[[ DATA SUPPLIED open ]]
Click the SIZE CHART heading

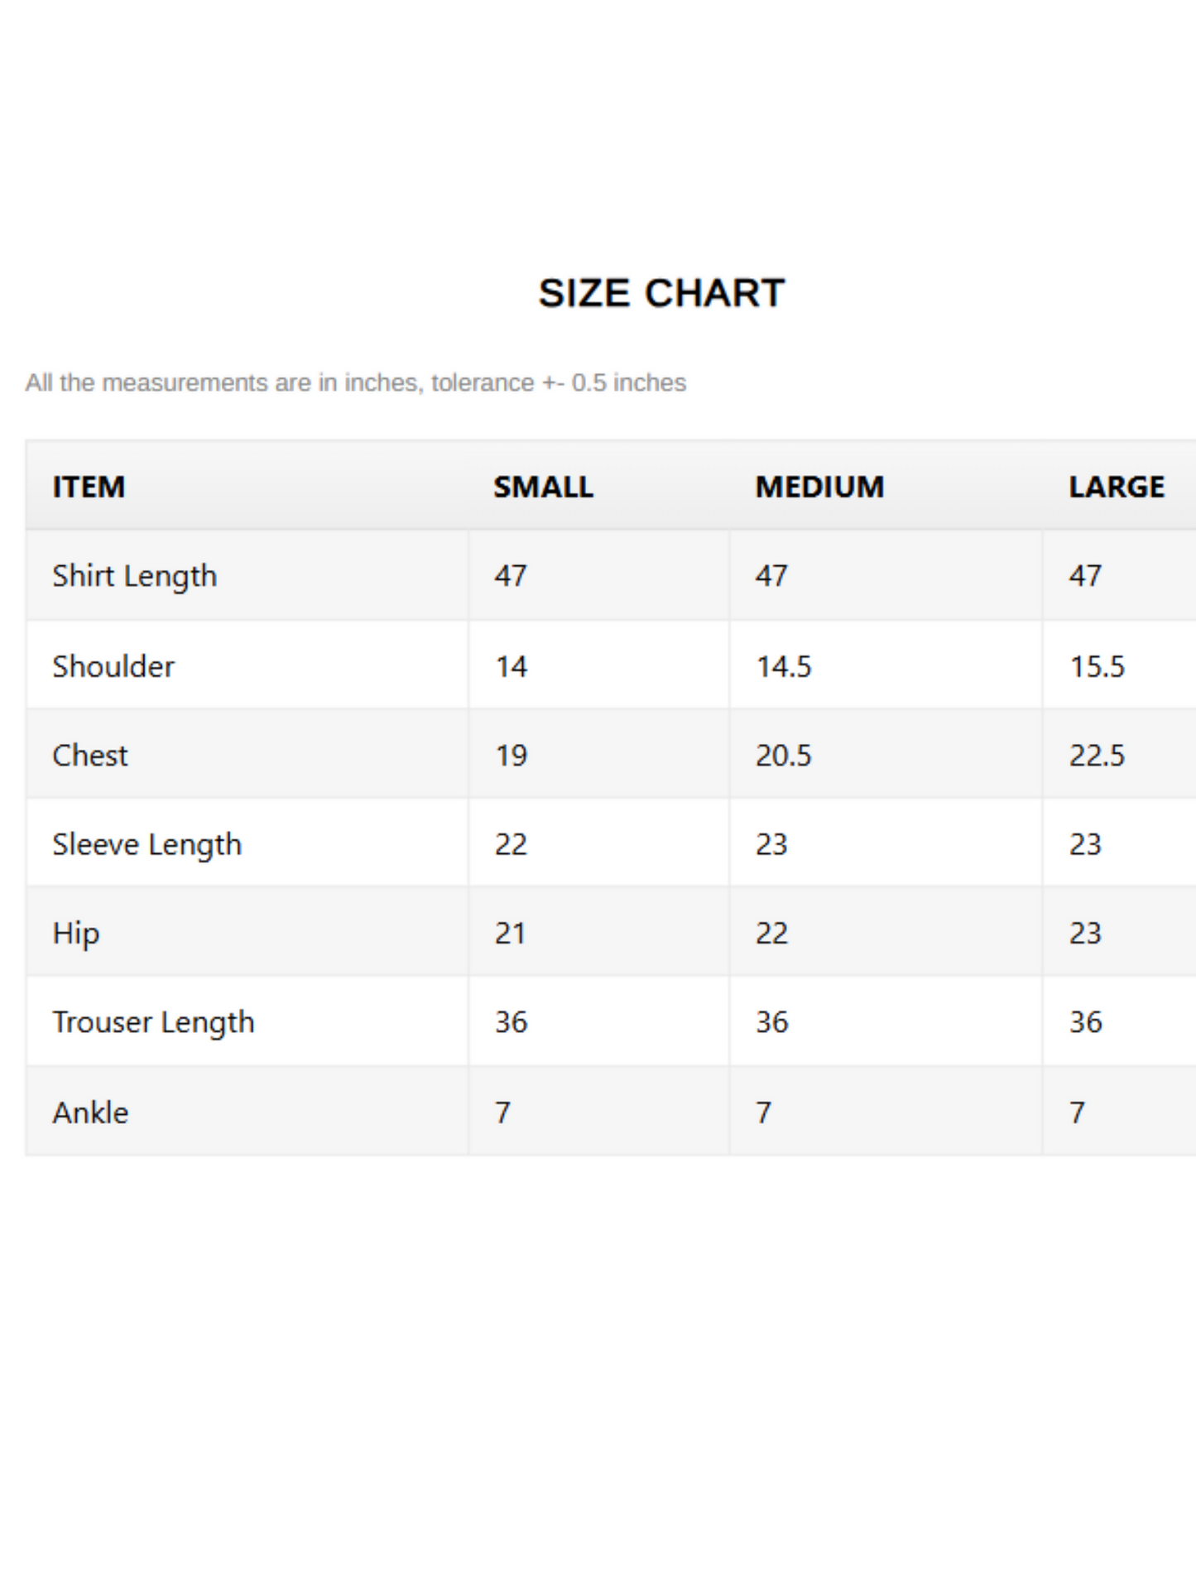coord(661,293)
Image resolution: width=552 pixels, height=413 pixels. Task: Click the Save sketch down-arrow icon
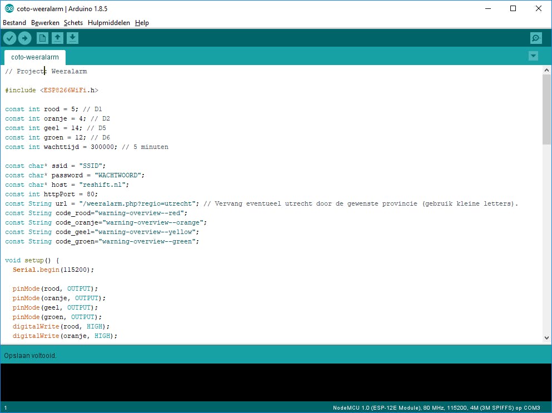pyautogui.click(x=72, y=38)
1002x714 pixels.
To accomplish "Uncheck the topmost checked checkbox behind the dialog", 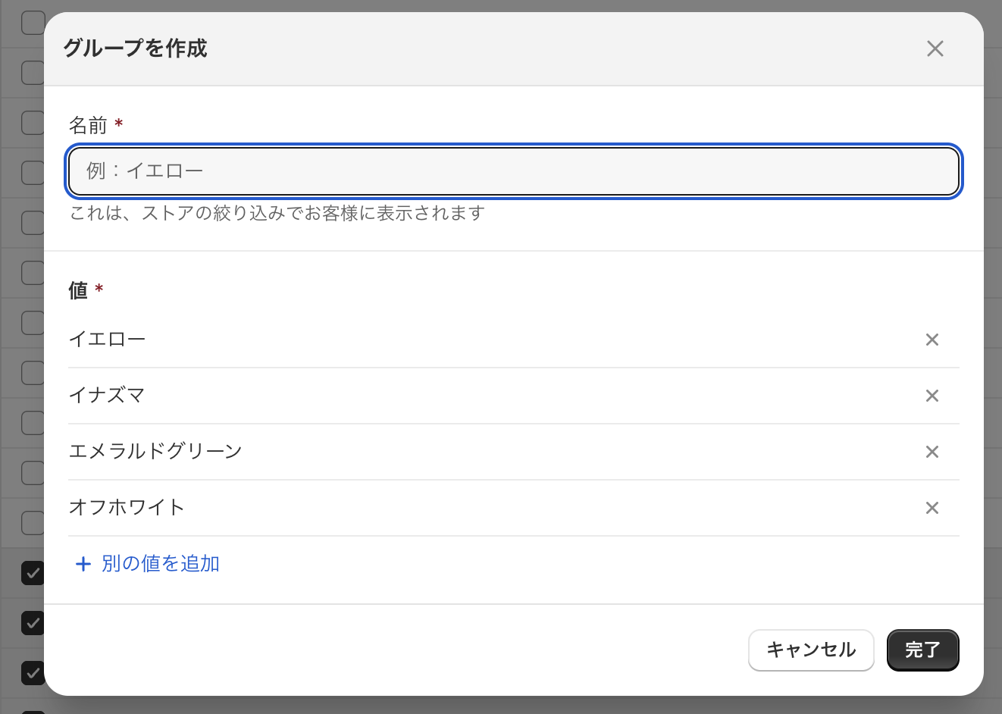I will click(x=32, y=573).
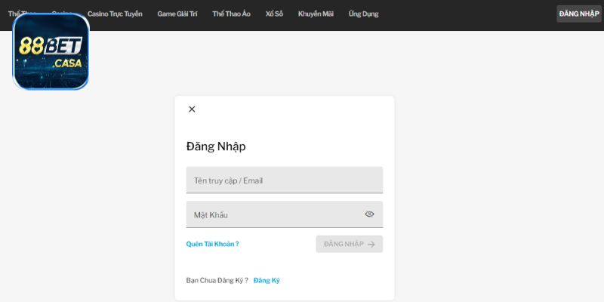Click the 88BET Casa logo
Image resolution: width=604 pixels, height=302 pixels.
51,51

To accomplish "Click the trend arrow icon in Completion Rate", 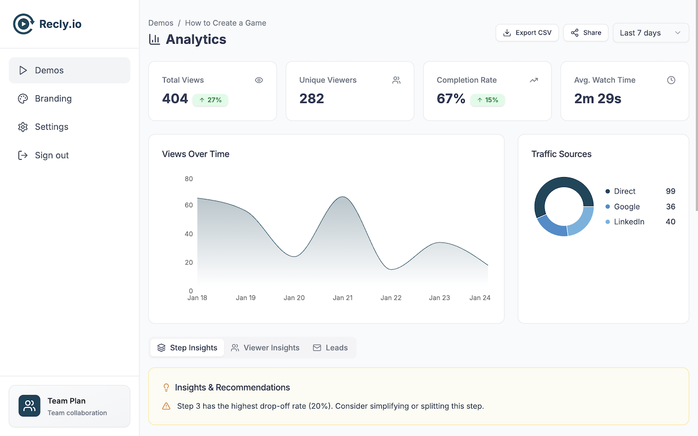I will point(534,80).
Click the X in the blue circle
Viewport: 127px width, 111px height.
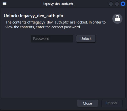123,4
[[ DATA SUPPLIED closed ]]
PROMPT: Pictures excluded, print only the lines from the one with "Click the X in the blue circle" through the end of the entries above, exactly as written.

OUTPUT OF THE TASK:
Click the X in the blue circle
Viewport: 127px width, 111px height.
123,4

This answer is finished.